8

Suppose I have $n$ independent normal random variables

$$X_1 \sim \mathrm{N}(\mu_1, \sigma_1^2)\\X_2 \sim \mathrm{N}(\mu_2, \sigma_2^2)\\\vdots\\X_n \sim \mathrm{N}(\mu_n, \sigma_n^2)$$

and $Y=X_1+X_2+\dotsm+X_n$. How would I characterize the density of $Y$ if the distribution of each $X_i$ is each truncated to within $(\mu_i - 2\sigma_i, \mu_i + 2\sigma_i)$? In other words, I'm sampling from $n$ independent normal distributions, discarding samples not within $2\sigma_i$ of each mean, and summing them.

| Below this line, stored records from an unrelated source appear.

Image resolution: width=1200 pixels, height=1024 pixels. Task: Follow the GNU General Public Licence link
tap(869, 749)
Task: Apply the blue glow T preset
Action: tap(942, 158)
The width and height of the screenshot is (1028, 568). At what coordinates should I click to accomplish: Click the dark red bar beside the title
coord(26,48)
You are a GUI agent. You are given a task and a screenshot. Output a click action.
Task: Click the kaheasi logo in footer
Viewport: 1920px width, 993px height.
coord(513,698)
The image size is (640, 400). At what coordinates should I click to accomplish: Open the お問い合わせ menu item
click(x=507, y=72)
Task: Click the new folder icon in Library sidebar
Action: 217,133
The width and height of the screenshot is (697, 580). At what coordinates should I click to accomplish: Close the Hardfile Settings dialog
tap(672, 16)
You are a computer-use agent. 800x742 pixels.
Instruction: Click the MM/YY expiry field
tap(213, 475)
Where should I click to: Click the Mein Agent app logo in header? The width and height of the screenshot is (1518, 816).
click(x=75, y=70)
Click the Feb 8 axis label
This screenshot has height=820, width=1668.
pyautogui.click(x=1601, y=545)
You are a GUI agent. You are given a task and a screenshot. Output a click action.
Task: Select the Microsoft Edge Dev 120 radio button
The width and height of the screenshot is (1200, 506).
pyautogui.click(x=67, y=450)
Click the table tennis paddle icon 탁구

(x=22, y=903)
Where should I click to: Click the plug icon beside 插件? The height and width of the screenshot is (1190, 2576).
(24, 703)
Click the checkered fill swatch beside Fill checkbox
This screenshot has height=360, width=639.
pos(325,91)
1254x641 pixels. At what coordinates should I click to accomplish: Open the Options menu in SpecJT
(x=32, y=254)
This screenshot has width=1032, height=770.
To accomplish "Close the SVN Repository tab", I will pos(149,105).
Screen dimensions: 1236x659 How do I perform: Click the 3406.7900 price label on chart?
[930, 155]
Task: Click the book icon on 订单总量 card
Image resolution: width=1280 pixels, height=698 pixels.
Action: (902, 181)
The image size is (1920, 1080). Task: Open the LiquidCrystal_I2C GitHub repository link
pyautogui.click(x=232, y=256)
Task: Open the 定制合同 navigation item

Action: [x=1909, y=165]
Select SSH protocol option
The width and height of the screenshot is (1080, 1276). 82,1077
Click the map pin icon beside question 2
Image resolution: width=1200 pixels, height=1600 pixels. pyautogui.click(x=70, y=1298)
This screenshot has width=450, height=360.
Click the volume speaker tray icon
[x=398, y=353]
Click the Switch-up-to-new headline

Right now, I'm doing this with the R code below:

x_mu <- c(12, 18, 7)
x_sd <- c(1.5, 2, 0.8)
a <- x_mu - 2 * x_sd
b <- x_mu + 2 * x_sd

samples <- sapply(1:3, function(i) {
  return(rtruncnorm(100000, a[i], b[i], x_mu[i], x_sd[i]))
})

y <- rowSums(samples)

Is there any method for generating the density of $Y$ directly?

kjetil b halvorsen
  • 63,378
  • 26
  • 142
  • 467
Devin
  • 191
  • 3
  • 2
    Your question implies you *know* all the $\sigma_i$. Is that really the case or are you *estimating* them? There's a huge difference! Out of curiosity, why are you throwing away such data? Depending on your objectives, I suspect there exist (much) better procedures. – whuber Jul 03 '14 at 21:14
  • I do know all of the means and SDs for my data, yes. – Devin Jul 03 '14 at 21:41
  • 7
    I believe that you could characterize it as "a mess". This paper, http://www.jstor.org/stable/2236545 , examines the matter, with more scientific rigor. – Alecos Papadopoulos Jul 04 '14 at 03:27
  • 2
    Outside approximation via CLT, this is relatively tricky. I guess if $n$ is small enough you could try numerical convolution. – Glen_b Jul 05 '14 at 07:04
  • Even with CLT it's tricky for the SDs are different of the terms in the sum. – Aksakal Jan 21 '15 at 13:48
  • @Glen_b This isn't something I've had to deal with before, but doesn't the [convolution theorem](http://en.wikipedia.org/wiki/Convolution_theorem) allow relatively fast numerical convolution? What kind of magnitude would $n$ have to have before it became problematic? – Silverfish Jan 21 '15 at 15:15
  • 2
    @Silverfish Depending on implementation, platform and how fine a grid is tolerable, hundreds should be fine (perhaps more); besides speed, though, with enough terms you have to be much more careful about details of implementation or a number of numerical issues can start to crop up. – Glen_b Jan 21 '15 at 15:29
  • You say "truncated" which seems to imply that obs say below the lower limit are replaced by that limit, but then you say "discarding samples" which is different? So what do you really mean? – kjetil b halvorsen Sep 14 '15 at 14:57

2 Answers2

2

You could use approximation by saddlepoint methods, for the sum of truncated normals. I will not give the details now, you can look at my answer to General sum of Gamma distributions for hints. What we need is to find the moment-generating function for a truncated normal, which is easy. I will do it here for a standard normal truncated at $\pm 2$, which has density $$ f(x) =\begin{cases} \frac1{C} \phi(x), & |x| \le 2 \\ 0, & |x| > 2 \end{cases} $$ where $C=\Phi(2) - \Phi(-2)$ here $\phi(x), \Phi(x)$ are density and cdf for a standard normal, respectively.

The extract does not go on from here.